**DATASET:**
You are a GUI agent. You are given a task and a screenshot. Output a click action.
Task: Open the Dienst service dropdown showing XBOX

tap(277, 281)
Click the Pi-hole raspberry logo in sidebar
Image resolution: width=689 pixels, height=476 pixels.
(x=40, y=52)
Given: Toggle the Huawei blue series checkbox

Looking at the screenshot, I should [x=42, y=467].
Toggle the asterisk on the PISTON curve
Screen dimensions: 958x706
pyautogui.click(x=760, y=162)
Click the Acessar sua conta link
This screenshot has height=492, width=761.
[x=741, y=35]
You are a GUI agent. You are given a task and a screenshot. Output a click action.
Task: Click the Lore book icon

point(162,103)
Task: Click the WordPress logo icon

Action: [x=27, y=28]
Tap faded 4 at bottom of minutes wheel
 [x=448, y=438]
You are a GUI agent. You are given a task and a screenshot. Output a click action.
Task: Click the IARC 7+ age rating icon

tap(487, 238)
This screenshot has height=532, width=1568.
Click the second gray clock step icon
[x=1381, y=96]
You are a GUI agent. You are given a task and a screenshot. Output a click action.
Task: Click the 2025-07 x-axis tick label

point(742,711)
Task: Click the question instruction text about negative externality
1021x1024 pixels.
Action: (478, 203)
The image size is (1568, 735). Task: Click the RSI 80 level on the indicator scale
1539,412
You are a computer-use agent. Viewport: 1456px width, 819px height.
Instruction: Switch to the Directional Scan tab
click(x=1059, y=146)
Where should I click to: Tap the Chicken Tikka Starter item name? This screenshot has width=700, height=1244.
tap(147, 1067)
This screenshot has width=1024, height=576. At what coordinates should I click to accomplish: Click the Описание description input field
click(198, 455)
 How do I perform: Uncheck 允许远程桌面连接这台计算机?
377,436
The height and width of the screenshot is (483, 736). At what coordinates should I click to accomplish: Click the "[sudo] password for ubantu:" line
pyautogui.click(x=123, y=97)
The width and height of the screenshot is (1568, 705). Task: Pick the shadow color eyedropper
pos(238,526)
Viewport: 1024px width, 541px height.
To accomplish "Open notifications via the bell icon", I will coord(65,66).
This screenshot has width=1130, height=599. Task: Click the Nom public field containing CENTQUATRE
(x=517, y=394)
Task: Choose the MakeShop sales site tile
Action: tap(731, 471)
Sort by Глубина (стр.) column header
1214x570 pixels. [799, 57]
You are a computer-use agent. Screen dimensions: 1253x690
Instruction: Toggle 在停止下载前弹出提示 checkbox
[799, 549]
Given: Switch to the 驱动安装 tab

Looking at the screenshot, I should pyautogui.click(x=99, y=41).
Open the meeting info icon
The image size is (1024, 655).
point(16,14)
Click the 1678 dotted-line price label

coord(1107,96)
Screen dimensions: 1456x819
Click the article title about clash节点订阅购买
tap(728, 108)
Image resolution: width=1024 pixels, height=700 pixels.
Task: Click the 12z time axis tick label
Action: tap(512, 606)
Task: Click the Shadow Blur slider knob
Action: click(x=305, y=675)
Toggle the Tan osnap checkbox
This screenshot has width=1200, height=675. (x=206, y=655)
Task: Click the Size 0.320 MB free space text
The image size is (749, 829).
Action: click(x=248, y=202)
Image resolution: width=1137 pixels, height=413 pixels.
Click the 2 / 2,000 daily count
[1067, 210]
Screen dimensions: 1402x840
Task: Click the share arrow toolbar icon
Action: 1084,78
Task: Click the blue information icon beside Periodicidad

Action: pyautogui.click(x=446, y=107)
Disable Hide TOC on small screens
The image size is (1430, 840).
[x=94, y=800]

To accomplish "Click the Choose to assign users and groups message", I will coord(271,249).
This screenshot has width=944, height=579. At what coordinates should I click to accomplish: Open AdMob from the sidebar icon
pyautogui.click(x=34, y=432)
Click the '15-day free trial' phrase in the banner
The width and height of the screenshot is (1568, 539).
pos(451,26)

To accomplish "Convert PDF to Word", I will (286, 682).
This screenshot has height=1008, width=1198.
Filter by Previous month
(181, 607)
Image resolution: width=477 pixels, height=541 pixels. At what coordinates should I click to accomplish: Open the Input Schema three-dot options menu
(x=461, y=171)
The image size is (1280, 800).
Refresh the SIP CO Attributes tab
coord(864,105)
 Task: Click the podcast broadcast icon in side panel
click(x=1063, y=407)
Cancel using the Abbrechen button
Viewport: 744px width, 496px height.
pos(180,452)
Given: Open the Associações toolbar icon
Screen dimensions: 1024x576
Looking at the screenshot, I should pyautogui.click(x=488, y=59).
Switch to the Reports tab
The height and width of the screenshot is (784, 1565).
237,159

**STATED GOAL:** Copy out every one of the records above word for word, with nothing changed, added, or left out.

**FINISHED EXERCISE:**
You are a GUI agent. You are given a task and a screenshot. Output a click action.
Task: Open the Dienst service dropdown showing XBOX

tap(277, 281)
Click the Pi-hole raspberry logo in sidebar
Image resolution: width=689 pixels, height=476 pixels.
(x=40, y=52)
Given: Toggle the Huawei blue series checkbox

Looking at the screenshot, I should [x=42, y=467].
Toggle the asterisk on the PISTON curve
Screen dimensions: 958x706
pyautogui.click(x=760, y=162)
Click the Acessar sua conta link
This screenshot has height=492, width=761.
[x=741, y=35]
You are a GUI agent. You are given a task and a screenshot. Output a click action.
Task: Click the Lore book icon

point(162,103)
Task: Click the WordPress logo icon

Action: [x=27, y=28]
Tap faded 4 at bottom of minutes wheel
 [x=448, y=438]
You are a GUI agent. You are given a task and a screenshot. Output a click action.
Task: Click the IARC 7+ age rating icon

tap(487, 238)
This screenshot has height=532, width=1568.
Click the second gray clock step icon
[x=1381, y=96]
You are a GUI agent. You are given a task and a screenshot. Output a click action.
Task: Click the 2025-07 x-axis tick label

point(742,711)
Task: Click the question instruction text about negative externality
1021x1024 pixels.
Action: (478, 203)
The image size is (1568, 735). Task: Click the RSI 80 level on the indicator scale
1539,412
You are a computer-use agent. Viewport: 1456px width, 819px height.
Instruction: Switch to the Directional Scan tab
click(x=1059, y=146)
Where should I click to: Tap the Chicken Tikka Starter item name? This screenshot has width=700, height=1244.
tap(147, 1067)
This screenshot has width=1024, height=576. At what coordinates should I click to accomplish: Click the Описание description input field
click(198, 455)
 How do I perform: Uncheck 允许远程桌面连接这台计算机?
377,436
The height and width of the screenshot is (483, 736). At what coordinates should I click to accomplish: Click the "[sudo] password for ubantu:" line
pyautogui.click(x=123, y=97)
The width and height of the screenshot is (1568, 705). Task: Pick the shadow color eyedropper
pos(238,526)
Viewport: 1024px width, 541px height.
To accomplish "Open notifications via the bell icon", I will coord(65,66).
This screenshot has width=1130, height=599. Task: Click the Nom public field containing CENTQUATRE
(x=517, y=394)
Task: Choose the MakeShop sales site tile
Action: tap(731, 471)
Sort by Глубина (стр.) column header
1214x570 pixels. [799, 57]
You are a computer-use agent. Screen dimensions: 1253x690
Instruction: Toggle 在停止下载前弹出提示 checkbox
[799, 549]
Given: Switch to the 驱动安装 tab

Looking at the screenshot, I should pyautogui.click(x=99, y=41).
Open the meeting info icon
The image size is (1024, 655).
point(16,14)
Click the 1678 dotted-line price label

coord(1107,96)
Screen dimensions: 1456x819
Click the article title about clash节点订阅购买
tap(728, 108)
Image resolution: width=1024 pixels, height=700 pixels.
Task: Click the 12z time axis tick label
Action: tap(512, 606)
Task: Click the Shadow Blur slider knob
Action: click(x=305, y=675)
Toggle the Tan osnap checkbox
This screenshot has width=1200, height=675. (x=206, y=655)
Task: Click the Size 0.320 MB free space text
The image size is (749, 829).
Action: click(x=248, y=202)
Image resolution: width=1137 pixels, height=413 pixels.
Click the 2 / 2,000 daily count
[1067, 210]
Screen dimensions: 1402x840
Task: Click the share arrow toolbar icon
Action: 1084,78
Task: Click the blue information icon beside Periodicidad

Action: pyautogui.click(x=446, y=107)
Disable Hide TOC on small screens
The image size is (1430, 840).
[x=94, y=800]

To accomplish "Click the Choose to assign users and groups message", I will coord(271,249).
This screenshot has width=944, height=579. At what coordinates should I click to accomplish: Open AdMob from the sidebar icon
pyautogui.click(x=34, y=432)
Click the '15-day free trial' phrase in the banner
The width and height of the screenshot is (1568, 539).
pos(451,26)

To accomplish "Convert PDF to Word", I will (286, 682).
This screenshot has height=1008, width=1198.
Filter by Previous month
(181, 607)
Image resolution: width=477 pixels, height=541 pixels. At what coordinates should I click to accomplish: Open the Input Schema three-dot options menu
(x=461, y=171)
The image size is (1280, 800).
Refresh the SIP CO Attributes tab
coord(864,105)
 Task: Click the podcast broadcast icon in side panel
click(x=1063, y=407)
Cancel using the Abbrechen button
Viewport: 744px width, 496px height.
pos(180,452)
Given: Open the Associações toolbar icon
Screen dimensions: 1024x576
Looking at the screenshot, I should pyautogui.click(x=488, y=59).
Switch to the Reports tab
The height and width of the screenshot is (784, 1565).
237,159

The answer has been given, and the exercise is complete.